« So may we start ? » demande Leos Carax en personne au début d’Annette, avant que les Sparks ne reprennent l’interrogation pour en faire l’antienne du film. Question bien caraxienne que ce « peut-on y aller ? », qui recouvre un nœud : qu’est-ce qui pourrait bien entraver l’élan vitaliste porté par cette promesse d’un départ apparaissant d’emblée comme contrarié ? Du « on voudrait revivre » de Holy Motors à ce « on peut y aller ? » d’Annette, il n’y a au fond qu’un pas, du moins si l’on questionne attentivement la matière de ce film moins réjouissant que profondément – et ce de manière tout à fait consciente – morbide. Il faut d’abord regarder l’ouverture, pataude, pour ce qu’elle est dans le détail : un hymne mollement entamé, entonné dans un plan-séquence mimant sans trop y croire une entrée en fanfare de ses acteurs (comédiens, compositeur, Carax lui-même) dans la fiction, et son point d’origine – a boy meets a girl. Mais l’euphorie des premiers émois d’Ann (Marion Cotillard) et d’Henry (Adam Driver) est un leurre, comme en témoigne la manière dont le montage articule leur « rencontre », par l’entremêlement de deux scènes qui se répondent (le stand-up d’un côté, l’opéra de l’autre) et inscrivent la romance dans un chassé-croisé de représentations où pointe déjà une certaine déliquescence (une cantatrice qui ne cesse de mourir, un comédien maltraitant son public).
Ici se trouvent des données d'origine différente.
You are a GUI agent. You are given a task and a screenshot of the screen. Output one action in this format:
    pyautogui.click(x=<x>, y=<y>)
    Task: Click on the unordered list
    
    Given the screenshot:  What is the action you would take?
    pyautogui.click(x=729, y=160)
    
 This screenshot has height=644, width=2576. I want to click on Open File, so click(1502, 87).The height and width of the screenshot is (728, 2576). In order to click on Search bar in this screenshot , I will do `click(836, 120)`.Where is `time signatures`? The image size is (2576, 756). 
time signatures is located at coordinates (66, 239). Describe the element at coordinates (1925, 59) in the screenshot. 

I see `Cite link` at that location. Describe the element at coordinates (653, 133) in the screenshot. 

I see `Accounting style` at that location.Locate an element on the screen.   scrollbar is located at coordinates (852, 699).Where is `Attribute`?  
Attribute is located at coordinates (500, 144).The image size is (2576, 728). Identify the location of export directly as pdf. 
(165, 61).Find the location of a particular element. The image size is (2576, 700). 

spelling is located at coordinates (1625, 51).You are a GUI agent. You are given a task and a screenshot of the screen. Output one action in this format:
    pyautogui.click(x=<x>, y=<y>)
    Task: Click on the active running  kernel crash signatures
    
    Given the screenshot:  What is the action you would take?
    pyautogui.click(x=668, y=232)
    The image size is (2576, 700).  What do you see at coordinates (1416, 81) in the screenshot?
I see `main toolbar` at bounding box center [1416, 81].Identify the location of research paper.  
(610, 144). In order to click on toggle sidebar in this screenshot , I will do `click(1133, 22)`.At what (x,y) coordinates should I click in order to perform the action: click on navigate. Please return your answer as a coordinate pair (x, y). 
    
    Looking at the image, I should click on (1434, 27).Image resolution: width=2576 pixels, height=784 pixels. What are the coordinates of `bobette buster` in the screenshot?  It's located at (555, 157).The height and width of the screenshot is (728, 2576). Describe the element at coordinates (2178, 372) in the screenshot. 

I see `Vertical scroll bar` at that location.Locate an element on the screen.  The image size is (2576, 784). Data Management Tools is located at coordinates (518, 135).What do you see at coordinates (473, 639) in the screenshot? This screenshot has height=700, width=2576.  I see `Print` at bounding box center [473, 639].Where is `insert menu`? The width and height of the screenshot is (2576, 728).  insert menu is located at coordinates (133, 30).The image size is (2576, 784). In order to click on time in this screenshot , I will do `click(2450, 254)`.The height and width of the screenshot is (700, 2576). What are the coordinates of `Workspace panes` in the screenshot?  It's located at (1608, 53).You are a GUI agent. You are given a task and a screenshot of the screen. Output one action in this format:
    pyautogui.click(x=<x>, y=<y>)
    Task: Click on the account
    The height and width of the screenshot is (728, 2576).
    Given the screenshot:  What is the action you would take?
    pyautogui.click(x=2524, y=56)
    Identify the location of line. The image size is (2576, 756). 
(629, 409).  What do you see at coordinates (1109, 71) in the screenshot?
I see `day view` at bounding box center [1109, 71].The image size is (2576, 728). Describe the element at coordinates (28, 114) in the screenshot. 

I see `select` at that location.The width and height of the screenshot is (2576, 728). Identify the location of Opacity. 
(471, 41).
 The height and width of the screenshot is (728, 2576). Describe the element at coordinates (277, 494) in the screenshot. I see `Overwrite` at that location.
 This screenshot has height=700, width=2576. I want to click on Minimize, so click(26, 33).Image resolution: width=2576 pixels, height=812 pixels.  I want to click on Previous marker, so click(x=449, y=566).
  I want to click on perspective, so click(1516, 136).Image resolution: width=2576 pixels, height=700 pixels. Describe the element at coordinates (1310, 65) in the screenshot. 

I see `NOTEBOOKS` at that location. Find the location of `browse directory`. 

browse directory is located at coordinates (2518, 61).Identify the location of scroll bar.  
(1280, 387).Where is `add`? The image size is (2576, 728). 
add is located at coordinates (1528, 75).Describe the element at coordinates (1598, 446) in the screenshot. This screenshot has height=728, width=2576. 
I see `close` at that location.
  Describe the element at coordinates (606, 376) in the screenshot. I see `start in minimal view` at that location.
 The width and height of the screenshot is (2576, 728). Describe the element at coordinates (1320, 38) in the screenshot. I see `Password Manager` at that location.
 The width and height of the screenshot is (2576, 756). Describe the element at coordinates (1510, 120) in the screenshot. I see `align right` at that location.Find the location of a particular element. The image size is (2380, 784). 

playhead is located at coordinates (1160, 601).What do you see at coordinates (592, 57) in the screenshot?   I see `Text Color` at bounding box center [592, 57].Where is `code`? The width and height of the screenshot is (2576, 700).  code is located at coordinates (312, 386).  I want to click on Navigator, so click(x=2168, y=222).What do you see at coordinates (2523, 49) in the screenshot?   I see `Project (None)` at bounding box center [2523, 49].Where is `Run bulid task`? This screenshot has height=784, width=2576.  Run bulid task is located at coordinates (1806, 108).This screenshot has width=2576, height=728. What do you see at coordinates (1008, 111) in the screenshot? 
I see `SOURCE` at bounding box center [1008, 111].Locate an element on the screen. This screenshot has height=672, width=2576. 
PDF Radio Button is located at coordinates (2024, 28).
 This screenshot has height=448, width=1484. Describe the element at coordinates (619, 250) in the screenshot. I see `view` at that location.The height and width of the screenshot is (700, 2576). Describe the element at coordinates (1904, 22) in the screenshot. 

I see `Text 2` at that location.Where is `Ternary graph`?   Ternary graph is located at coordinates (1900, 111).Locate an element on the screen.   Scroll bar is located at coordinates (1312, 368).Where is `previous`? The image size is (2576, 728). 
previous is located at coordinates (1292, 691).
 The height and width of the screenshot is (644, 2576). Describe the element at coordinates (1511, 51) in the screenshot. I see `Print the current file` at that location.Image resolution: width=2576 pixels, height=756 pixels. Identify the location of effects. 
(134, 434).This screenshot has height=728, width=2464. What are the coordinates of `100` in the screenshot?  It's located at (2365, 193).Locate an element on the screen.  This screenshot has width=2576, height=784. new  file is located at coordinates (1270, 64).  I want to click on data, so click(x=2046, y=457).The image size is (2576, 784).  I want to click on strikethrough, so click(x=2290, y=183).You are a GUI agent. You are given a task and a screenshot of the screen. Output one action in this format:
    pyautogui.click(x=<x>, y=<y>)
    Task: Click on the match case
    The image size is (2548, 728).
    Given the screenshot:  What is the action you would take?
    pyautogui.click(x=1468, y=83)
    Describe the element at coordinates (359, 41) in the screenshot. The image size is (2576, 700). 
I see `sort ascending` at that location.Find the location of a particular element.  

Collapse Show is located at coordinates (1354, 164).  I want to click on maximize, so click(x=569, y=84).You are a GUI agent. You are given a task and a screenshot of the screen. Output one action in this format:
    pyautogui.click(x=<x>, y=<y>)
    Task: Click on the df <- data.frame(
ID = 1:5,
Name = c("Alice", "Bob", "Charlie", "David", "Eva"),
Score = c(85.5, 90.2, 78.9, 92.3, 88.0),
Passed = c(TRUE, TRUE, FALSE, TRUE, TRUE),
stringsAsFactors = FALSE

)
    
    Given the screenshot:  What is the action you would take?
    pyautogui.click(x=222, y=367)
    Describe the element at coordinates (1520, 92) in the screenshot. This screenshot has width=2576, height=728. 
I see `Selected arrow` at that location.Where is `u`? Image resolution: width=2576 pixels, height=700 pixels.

Le film n’en fait au fond pas de mystère, alors évitons de faire vainement et hypocritement d’Annette une grande fête pétaradante (ce n’est absolument pas le cas) : cet amour-là est intrinsèquement malade, et cette maladie sera le sujet d’Annette. La fausse piste mérite toutefois que l’on s’y attarde un peu, ne serait-ce que parce que le contexte de sa projection cannoise nous y invite : en ouvrant un Festival sous le signe d’une démesure inédite (sélection débordante, cérémonie d’ouverture à rallonge, invités et stars à foison), Annette sera perçu, à tort, comme l’incarnation du retour du Cinéma avec un grand C, combinant un récit proliférant à une supposée hybridité de la forme et des tons.
Sur le fil
Cette hybridité accouche pourtant d’une multitude de bricolages que l’on est en droit de trouver parfois franchement embarrassants. Avant d’évoquer (sans non plus déflorer la surprise) celui qui entoure le « bébé Annette », on peut d’abord commenter l’étonnante laideur du montage, qui s’en remet d’un côté à des raccords naïfs (exemple : des fleurs jetées en l’air sont raccordées à un arbre aux branches mortes – l’amour côtoie toujours la mort chez Carax), et de l’autre à des jeux de surimpressions volontairement kitsch et des pastiches de mauvaises émissions people. Car Carax, on l’a dit, est un malin ; il est possible de défendre la laideur de certaines scènes, ou l’emphase outrancière de son style, en avançant l’idée que le cinéaste lui-même prend au quinzième degré la romance qu’il filme (exemplairement, la scène de cunnilingus où les personnages entonnent « we love each other so much »).
Il ne faut pas s’y tromper : cet aspect brinquebalant, plutôt que de témoigner d’une prise de risque, nourrit l’impression d’assister à un « grand film malade » préfabriqué, pensé comme tel, qui cherche à tourner (comme Holy Motors) son impuissance en force créatrice. Mais il faut toutefois reconnaître que le film se révèle, in extremis, un peu plus retors, par l’entremise d’une scène assez désarmante au regard de ce qui précède. Henry, grimé pour ressembler à Carax (visage creusé, cheveux courts et grisâtres, moustache pas taillée), dépouillé et emprisonné, voit tout d’un coup un artifice clef du récit s’évanouir (l’apparence étrange de sa fille). Enfin, Carax filme quelque chose, qui dépasse le simple jeu autofictionnel ou le bidouillage formel : le regard terrible d’un enfant en colère contre son père meurtrier. Soudain, une brèche s’ouvre, par laquelle on entrevoit les « abysses » que le père, qui persiste à pousser la chansonnette, intime à sa fille de ne jamais contempler. On pourrait rétorquer, à raison, que Carax escamote la séquence, en la rallongeant un brin trop, mais tout de même : beau paradoxe, pour un film qui tonnait son désir tonitruant de « commencer », que de réserver sa seule scène réussie pour la toute fin.